En dernière analyse, « la mondialisation aura été le mouvement d’organisation planétaire menant en trois décennies des confins au confinement. Du ‘No borders’ au ‘Restez chez vous’ »[8].

*  *  *

« Trust but verify » (Ronald Reagan). La démagogie anti-frontières n’a plus vraiment bonne presse, au moins pour un temps, celui de la gestion du Covid-19. Qu’allons-nous faire de ce moment unique ? Une fois la tempête passée, il faudra bien analyser les raisons d’un tel aveuglement collectif face à la menace de cette épidémie de coronavirus, son ampleur, sa dangerosité. Il faudra également s’interroger sur le dogme de l’inéluctabilité de la mondialisation. Et cela au moment où nous nous prenons conscience que « l’inéluctable n’est pas irréversible et que la nostalgie peut proposer de nouvelles directions »[9]. Il nous reviendra de nous souvenir que « l’imprévu aura toujours une place cruciale dans l’histoire »[10]. Ne faudra-t-il pas investir dans sa préparation, pas dans sa prévision ?[11] Mais, nous voici pleinement rassurés. Le ministre de l’Economie espère que de cette crise doit sortir un nouvel ordre mondial dans lequel les Européens affirmeront leur puissance et leur souveraineté. Rien n’est moins sûr. Mais, une chose est certaine. La crise du coronavirus aura eu au moins un mérite dans la sphère des relations internationales, celui transformer le « pangolingate » en éloge des frontières.

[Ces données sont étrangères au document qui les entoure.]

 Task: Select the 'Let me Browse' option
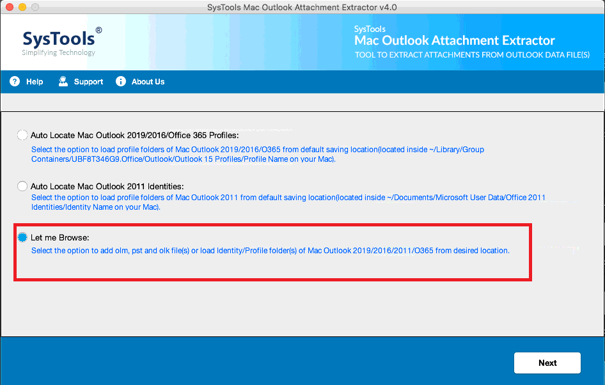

[1] Philippe Moreau Defarges, La mondialisation : vers la fin des frontières ?, IFRI/Dunod, 1993.

[2] Astrid von Busekist, Portes et murs : des frontières en démocratie, Albin Michel, 2016.

[3] Dominique Eddé, Coronavirus, la vie comme après, Le Monde, 22-23 mars 2020, p. 26.

[4] Adresse aux Français, Paris, 16 mars 2020, www.elysee.fr .

[5] Michel Foucher, Le retour des frontières, CNRS éditions, 2016.

[6] Questions internationales, « Le réveil des frontières », n° double, 78-79, mai-août 2016.

[7] Dominique Eddé, précitée.

[8] Vincent Trémolet de Villiers (propos recueillis par), Sylvain Tesson : « Que ferons-nous de cette épreuve ? », Le Figaro, 20 mars 2020, p. 24.

[9] Sylvain Tesson, précité.

[10] Maxime Tandonnet, Le coronavirus, ou l’imprévu en histoire, Le Figaro, 14-15 mars 2020, p. 20.

[11] Nassim Nicholas Taleb, Le Cygne noir. La puissance de l’imprévisibilité, Les Belles Lettres, 2011.